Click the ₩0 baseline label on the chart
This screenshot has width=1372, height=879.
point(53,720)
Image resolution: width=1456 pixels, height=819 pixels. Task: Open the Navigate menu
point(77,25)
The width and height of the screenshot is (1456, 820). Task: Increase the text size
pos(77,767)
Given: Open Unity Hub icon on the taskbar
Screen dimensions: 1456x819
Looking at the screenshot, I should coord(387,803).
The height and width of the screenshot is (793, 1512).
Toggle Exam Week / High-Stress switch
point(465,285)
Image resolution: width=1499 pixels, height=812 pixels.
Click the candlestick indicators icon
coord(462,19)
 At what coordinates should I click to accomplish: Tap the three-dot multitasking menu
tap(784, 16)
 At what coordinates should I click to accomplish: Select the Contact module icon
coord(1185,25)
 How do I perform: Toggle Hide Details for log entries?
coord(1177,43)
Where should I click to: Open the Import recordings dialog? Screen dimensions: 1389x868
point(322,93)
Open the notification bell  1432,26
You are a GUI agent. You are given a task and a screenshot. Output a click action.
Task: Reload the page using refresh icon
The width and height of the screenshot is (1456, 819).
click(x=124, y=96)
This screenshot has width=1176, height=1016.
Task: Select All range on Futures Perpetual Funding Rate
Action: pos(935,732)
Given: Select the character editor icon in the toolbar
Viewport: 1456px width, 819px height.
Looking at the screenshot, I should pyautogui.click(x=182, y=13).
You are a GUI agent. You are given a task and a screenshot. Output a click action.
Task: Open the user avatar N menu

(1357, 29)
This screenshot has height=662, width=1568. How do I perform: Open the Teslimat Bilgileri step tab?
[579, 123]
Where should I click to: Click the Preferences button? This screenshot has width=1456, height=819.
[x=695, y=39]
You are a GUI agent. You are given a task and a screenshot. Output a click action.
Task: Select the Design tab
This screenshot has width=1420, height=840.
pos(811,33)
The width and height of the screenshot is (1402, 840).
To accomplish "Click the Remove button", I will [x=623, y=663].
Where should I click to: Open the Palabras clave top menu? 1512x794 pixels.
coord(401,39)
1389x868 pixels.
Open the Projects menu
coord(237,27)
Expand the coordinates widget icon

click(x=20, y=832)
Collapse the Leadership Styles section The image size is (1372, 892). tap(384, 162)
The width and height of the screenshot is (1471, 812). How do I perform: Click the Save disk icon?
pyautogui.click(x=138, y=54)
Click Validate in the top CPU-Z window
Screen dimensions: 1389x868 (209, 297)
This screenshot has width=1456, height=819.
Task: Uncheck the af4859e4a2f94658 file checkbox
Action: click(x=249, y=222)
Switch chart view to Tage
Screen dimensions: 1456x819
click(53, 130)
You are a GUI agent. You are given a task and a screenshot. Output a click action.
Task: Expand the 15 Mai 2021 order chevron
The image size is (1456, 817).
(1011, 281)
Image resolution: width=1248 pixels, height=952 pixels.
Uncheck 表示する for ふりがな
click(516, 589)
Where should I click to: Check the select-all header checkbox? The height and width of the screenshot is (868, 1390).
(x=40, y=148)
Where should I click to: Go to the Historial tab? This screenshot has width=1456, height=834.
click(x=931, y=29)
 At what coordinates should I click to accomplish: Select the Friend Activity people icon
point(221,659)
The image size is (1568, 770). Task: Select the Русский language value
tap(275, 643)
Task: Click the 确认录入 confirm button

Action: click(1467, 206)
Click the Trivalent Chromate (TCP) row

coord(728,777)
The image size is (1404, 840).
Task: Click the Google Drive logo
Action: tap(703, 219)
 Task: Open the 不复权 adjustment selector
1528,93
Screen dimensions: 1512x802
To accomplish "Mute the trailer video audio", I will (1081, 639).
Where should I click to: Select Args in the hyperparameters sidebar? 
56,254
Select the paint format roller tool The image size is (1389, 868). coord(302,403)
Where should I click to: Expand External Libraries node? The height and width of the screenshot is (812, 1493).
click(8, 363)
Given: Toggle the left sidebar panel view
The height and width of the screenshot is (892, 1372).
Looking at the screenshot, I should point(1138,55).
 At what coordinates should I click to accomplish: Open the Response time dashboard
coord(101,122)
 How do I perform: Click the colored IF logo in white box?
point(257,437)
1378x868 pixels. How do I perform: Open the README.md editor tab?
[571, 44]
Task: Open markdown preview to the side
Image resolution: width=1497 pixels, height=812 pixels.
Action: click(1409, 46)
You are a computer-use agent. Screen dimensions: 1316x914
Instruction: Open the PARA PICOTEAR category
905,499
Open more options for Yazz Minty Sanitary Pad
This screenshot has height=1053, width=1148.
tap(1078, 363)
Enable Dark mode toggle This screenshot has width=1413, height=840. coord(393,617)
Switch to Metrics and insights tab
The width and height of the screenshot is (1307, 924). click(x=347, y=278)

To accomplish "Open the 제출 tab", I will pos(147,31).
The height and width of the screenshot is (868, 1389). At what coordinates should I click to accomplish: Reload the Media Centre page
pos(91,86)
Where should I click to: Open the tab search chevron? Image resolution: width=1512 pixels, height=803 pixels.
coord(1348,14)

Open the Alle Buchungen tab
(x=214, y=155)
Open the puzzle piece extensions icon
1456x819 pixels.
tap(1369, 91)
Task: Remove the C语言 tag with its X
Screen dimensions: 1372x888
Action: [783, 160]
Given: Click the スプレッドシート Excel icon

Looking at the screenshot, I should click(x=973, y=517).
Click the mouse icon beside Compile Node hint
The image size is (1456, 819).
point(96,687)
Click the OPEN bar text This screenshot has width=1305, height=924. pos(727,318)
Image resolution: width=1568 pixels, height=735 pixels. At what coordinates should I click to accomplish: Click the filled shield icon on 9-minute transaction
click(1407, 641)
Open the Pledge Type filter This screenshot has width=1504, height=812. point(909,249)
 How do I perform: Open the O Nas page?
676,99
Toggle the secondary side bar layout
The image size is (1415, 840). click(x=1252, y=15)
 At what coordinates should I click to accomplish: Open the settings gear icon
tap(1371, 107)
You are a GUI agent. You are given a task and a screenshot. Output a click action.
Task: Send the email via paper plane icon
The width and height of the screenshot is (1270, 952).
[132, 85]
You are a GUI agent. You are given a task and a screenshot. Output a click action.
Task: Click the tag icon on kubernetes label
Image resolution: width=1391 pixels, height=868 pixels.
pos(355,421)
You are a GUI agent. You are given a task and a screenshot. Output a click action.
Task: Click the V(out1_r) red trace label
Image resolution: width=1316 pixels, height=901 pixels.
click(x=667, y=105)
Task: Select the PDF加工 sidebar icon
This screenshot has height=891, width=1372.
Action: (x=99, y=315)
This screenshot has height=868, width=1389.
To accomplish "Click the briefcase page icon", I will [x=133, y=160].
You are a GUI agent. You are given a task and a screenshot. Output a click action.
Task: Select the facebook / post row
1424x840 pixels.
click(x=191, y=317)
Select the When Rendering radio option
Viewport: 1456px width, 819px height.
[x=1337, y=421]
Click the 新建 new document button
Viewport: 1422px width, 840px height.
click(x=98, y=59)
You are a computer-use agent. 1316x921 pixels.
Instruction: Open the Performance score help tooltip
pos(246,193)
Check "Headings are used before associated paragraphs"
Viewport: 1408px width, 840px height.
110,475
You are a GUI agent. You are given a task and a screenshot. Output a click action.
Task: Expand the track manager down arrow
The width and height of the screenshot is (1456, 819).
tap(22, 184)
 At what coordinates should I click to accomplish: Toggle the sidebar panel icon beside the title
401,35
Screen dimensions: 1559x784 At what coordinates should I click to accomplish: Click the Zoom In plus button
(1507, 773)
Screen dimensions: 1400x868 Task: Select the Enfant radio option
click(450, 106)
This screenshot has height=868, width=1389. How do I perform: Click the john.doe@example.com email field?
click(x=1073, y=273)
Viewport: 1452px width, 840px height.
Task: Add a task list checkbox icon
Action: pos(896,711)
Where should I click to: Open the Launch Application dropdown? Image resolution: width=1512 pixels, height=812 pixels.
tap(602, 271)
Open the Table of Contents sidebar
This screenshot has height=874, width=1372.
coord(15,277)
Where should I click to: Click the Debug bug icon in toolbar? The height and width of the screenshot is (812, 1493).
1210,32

==*==

» Exercise:
Reproduce, exactly as they stand in the data above, the lines from the one that holds "The image size is (1568, 770)." to the one that holds "Screen dimensions: 1512x802", inclusive.

» Solution to this exercise:
The image size is (1568, 770). Task: Select the Русский language value
tap(275, 643)
Task: Click the 确认录入 confirm button

Action: click(1467, 206)
Click the Trivalent Chromate (TCP) row

coord(728,777)
The image size is (1404, 840).
Task: Click the Google Drive logo
Action: tap(703, 219)
 Task: Open the 不复权 adjustment selector
1528,93
Screen dimensions: 1512x802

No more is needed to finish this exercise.